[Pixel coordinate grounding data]
□ □ □ □ □

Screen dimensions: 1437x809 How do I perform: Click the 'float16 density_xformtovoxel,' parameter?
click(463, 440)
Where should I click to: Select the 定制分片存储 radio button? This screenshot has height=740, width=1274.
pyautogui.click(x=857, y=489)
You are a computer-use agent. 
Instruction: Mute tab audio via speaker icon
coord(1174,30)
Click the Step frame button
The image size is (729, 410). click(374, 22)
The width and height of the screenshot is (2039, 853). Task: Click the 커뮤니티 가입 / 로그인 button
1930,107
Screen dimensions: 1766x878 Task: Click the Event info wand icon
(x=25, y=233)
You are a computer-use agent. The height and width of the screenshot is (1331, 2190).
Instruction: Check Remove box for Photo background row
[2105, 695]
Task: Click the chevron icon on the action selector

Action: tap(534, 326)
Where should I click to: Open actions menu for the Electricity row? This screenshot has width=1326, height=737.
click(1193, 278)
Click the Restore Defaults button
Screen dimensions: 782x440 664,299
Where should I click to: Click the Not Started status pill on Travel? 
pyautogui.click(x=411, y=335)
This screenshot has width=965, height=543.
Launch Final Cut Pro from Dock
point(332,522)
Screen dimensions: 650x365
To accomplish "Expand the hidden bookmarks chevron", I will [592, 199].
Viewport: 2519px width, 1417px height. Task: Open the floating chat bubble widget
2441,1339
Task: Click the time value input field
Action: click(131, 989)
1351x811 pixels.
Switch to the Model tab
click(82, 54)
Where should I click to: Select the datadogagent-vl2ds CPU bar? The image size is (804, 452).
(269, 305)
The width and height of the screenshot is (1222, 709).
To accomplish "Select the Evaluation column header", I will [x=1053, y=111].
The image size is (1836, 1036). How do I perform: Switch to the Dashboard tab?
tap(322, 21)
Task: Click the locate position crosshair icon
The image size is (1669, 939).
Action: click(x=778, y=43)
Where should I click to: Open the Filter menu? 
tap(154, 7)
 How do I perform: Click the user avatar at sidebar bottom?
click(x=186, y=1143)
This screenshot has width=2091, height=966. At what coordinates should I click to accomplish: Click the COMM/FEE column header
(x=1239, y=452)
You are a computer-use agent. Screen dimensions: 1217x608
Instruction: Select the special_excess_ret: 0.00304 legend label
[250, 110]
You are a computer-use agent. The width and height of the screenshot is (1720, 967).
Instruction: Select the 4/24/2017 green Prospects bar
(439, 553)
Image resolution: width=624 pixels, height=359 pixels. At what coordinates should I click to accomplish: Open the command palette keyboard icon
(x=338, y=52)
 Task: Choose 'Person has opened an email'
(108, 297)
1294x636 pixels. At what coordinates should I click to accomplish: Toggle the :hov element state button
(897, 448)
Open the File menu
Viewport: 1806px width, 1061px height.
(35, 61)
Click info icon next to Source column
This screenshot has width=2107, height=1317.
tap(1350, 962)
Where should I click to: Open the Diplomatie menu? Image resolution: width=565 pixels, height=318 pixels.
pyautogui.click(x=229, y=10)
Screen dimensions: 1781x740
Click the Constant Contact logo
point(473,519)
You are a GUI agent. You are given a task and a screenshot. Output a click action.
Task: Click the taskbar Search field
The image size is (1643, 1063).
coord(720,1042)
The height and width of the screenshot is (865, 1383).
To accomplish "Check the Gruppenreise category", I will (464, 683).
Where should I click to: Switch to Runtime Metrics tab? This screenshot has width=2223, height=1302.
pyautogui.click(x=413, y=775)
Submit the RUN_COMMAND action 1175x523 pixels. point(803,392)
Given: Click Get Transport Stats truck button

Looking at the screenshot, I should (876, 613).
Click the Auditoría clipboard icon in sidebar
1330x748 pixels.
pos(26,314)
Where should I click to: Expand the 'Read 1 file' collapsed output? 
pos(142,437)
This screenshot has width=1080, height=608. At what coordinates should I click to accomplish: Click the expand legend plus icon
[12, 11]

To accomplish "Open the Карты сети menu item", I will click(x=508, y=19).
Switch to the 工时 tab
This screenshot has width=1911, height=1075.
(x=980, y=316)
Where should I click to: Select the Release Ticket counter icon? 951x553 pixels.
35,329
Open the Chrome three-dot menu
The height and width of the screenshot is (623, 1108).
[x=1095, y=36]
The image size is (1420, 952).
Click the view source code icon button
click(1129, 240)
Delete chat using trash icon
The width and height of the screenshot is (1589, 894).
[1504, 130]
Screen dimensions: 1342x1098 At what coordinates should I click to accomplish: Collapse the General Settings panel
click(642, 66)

□ □ □ □ □

== Try it ==
Return the full data above, line for line.

== Task answer ==
Screen dimensions: 1437x809 How do I perform: Click the 'float16 density_xformtovoxel,' parameter?
click(463, 440)
Where should I click to: Select the 定制分片存储 radio button? This screenshot has height=740, width=1274.
pyautogui.click(x=857, y=489)
You are a computer-use agent. 
Instruction: Mute tab audio via speaker icon
coord(1174,30)
Click the Step frame button
The image size is (729, 410). click(374, 22)
The width and height of the screenshot is (2039, 853). Task: Click the 커뮤니티 가입 / 로그인 button
1930,107
Screen dimensions: 1766x878 Task: Click the Event info wand icon
(x=25, y=233)
You are a computer-use agent. The height and width of the screenshot is (1331, 2190).
Instruction: Check Remove box for Photo background row
[2105, 695]
Task: Click the chevron icon on the action selector

Action: tap(534, 326)
Where should I click to: Open actions menu for the Electricity row? This screenshot has width=1326, height=737.
click(1193, 278)
Click the Restore Defaults button
Screen dimensions: 782x440 664,299
Where should I click to: Click the Not Started status pill on Travel? 
pyautogui.click(x=411, y=335)
This screenshot has width=965, height=543.
Launch Final Cut Pro from Dock
point(332,522)
Screen dimensions: 650x365
To accomplish "Expand the hidden bookmarks chevron", I will [592, 199].
Viewport: 2519px width, 1417px height. Task: Open the floating chat bubble widget
2441,1339
Task: Click the time value input field
Action: click(131, 989)
1351x811 pixels.
Switch to the Model tab
click(82, 54)
Where should I click to: Select the datadogagent-vl2ds CPU bar? The image size is (804, 452).
(269, 305)
The width and height of the screenshot is (1222, 709).
To accomplish "Select the Evaluation column header", I will [x=1053, y=111].
The image size is (1836, 1036). How do I perform: Switch to the Dashboard tab?
tap(322, 21)
Task: Click the locate position crosshair icon
The image size is (1669, 939).
Action: click(x=778, y=43)
Where should I click to: Open the Filter menu? 
tap(154, 7)
 How do I perform: Click the user avatar at sidebar bottom?
click(x=186, y=1143)
This screenshot has width=2091, height=966. At what coordinates should I click to accomplish: Click the COMM/FEE column header
(x=1239, y=452)
You are a computer-use agent. Screen dimensions: 1217x608
Instruction: Select the special_excess_ret: 0.00304 legend label
[250, 110]
You are a computer-use agent. The width and height of the screenshot is (1720, 967).
Instruction: Select the 4/24/2017 green Prospects bar
(439, 553)
Image resolution: width=624 pixels, height=359 pixels. At what coordinates should I click to accomplish: Open the command palette keyboard icon
(x=338, y=52)
 Task: Choose 'Person has opened an email'
(108, 297)
1294x636 pixels. At what coordinates should I click to accomplish: Toggle the :hov element state button
(897, 448)
Open the File menu
Viewport: 1806px width, 1061px height.
(35, 61)
Click info icon next to Source column
This screenshot has width=2107, height=1317.
tap(1350, 962)
Where should I click to: Open the Diplomatie menu? Image resolution: width=565 pixels, height=318 pixels.
pyautogui.click(x=229, y=10)
Screen dimensions: 1781x740
Click the Constant Contact logo
point(473,519)
You are a GUI agent. You are given a task and a screenshot. Output a click action.
Task: Click the taskbar Search field
The image size is (1643, 1063).
coord(720,1042)
The height and width of the screenshot is (865, 1383).
To accomplish "Check the Gruppenreise category", I will (464, 683).
Where should I click to: Switch to Runtime Metrics tab? This screenshot has width=2223, height=1302.
pyautogui.click(x=413, y=775)
Submit the RUN_COMMAND action 1175x523 pixels. point(803,392)
Given: Click Get Transport Stats truck button

Looking at the screenshot, I should (876, 613).
Click the Auditoría clipboard icon in sidebar
1330x748 pixels.
pos(26,314)
Where should I click to: Expand the 'Read 1 file' collapsed output? 
pos(142,437)
This screenshot has width=1080, height=608. At what coordinates should I click to accomplish: Click the expand legend plus icon
[12, 11]

To accomplish "Open the Карты сети menu item", I will click(x=508, y=19).
Switch to the 工时 tab
This screenshot has width=1911, height=1075.
(x=980, y=316)
Where should I click to: Select the Release Ticket counter icon? 951x553 pixels.
35,329
Open the Chrome three-dot menu
The height and width of the screenshot is (623, 1108).
[x=1095, y=36]
The image size is (1420, 952).
Click the view source code icon button
click(1129, 240)
Delete chat using trash icon
The width and height of the screenshot is (1589, 894).
[1504, 130]
Screen dimensions: 1342x1098 At what coordinates should I click to accomplish: Collapse the General Settings panel
click(642, 66)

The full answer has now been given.